GitHub - FoxhunterLabs/Project-Avalon: Governance shell for autonomous or semi-autonomous systems

# AVALON – Autonomous Value-Aligned Logic & Oversight Network

Multi-agent, model-agnostic, **human-gated** decision console.

AVALON is a Streamlit app that runs a full “governance cycle” around any decision or scenario you describe.  
It’s fully offline by default, and designed so you can later wire in real LLMs (GPT/Claude/Ollama/etc.) behind a safety-first spine.

---

## What AVALON Does

You give it a prompt like:

> “Design a human-gated safety supervisor for an autonomous mining truck fleet.”
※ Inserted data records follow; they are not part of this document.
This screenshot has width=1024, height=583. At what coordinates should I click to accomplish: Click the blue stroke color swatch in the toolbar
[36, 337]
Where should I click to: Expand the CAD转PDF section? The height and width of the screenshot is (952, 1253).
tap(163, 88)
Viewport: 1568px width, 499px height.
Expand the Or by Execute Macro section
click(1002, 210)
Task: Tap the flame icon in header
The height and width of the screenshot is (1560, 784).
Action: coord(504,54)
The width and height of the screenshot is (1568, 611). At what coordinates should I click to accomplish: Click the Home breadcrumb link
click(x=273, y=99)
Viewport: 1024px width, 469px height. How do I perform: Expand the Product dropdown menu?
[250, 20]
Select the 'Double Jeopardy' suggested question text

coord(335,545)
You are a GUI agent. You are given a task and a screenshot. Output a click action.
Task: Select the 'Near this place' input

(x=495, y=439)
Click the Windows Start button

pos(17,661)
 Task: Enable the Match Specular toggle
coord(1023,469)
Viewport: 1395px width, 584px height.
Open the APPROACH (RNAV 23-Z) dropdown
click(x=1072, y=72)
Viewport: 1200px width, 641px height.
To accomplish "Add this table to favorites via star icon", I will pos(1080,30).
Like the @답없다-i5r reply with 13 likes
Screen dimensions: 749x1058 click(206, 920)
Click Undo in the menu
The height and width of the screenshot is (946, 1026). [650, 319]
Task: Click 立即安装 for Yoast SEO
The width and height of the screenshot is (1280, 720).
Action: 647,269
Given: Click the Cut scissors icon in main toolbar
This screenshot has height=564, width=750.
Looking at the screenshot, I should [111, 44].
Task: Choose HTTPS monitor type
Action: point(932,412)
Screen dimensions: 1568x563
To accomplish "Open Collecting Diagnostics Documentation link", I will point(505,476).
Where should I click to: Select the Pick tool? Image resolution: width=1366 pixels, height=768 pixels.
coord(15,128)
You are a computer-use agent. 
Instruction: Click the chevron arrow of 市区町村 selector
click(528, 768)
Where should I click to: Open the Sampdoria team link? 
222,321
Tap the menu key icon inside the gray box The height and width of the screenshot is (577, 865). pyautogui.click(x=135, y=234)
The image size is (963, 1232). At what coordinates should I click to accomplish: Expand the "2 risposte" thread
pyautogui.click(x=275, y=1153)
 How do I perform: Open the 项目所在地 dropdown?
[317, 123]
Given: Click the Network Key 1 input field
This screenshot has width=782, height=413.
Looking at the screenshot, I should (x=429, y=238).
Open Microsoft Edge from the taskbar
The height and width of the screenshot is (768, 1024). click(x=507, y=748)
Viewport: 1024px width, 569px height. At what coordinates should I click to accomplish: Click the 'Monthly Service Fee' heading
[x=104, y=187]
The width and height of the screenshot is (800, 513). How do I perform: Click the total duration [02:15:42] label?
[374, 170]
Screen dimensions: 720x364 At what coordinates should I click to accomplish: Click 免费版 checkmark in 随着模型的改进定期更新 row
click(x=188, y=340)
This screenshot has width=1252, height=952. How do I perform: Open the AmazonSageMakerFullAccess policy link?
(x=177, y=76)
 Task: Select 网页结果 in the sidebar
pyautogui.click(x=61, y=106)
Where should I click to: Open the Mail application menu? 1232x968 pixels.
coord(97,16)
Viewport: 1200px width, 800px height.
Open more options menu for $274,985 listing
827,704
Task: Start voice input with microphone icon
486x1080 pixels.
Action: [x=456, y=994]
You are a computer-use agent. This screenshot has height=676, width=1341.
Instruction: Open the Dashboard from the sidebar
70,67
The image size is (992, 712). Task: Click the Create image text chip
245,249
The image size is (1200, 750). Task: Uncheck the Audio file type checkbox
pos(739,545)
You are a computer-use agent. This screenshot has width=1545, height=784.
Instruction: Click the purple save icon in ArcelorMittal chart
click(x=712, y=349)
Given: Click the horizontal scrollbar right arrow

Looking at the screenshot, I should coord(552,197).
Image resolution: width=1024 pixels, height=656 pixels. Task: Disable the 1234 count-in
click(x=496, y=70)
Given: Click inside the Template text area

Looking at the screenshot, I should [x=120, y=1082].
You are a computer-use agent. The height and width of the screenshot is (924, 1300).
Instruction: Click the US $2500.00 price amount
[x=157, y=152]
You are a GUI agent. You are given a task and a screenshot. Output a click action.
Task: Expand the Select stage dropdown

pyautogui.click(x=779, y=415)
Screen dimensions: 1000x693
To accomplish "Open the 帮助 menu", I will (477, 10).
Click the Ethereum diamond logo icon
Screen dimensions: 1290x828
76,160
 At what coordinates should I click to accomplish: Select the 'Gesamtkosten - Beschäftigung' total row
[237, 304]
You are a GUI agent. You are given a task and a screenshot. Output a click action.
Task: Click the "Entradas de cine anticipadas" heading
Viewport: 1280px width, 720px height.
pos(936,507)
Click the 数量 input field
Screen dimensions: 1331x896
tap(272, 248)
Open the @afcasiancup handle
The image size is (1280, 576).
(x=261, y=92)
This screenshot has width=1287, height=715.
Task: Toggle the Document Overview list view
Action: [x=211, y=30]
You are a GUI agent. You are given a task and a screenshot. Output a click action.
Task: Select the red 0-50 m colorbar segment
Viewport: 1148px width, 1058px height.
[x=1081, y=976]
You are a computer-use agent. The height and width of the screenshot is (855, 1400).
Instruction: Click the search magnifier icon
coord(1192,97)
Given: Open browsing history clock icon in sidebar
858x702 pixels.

AVALON then runs four “houses”:

1. **House I – Responders**  
   Multiple agents generate raw responses to your prompt:
   - `Responder: Structured` – structured, safety-biased analysis  
   - `Responder: Conservative` – hard safety posture, human-centric  
   - `Responder: Aggressive` – more optimization-focused, still human-gated  

2. **House II – Scribes**  
   Scribes read **all** responder outputs and write syntheses:
   - `Scribe: Safety` – safety baseline / constraints  
   - `Scribe: Operations` – phased ops / deployment plan  

3. **House III – Judges**  
   A deterministic judge scores each response on:
   - Clarity (`clarity` %)
   - Risk (`risk` %)
   - Overall score (`overall` 10–99)
   - Length & structure scores  

   It uses simple heuristics:
   - Word count  
   - Basic structure (bullets / numbered lists)  
   - Safety vs risk language  
   - A **disagreement** metric (variation in response lengths)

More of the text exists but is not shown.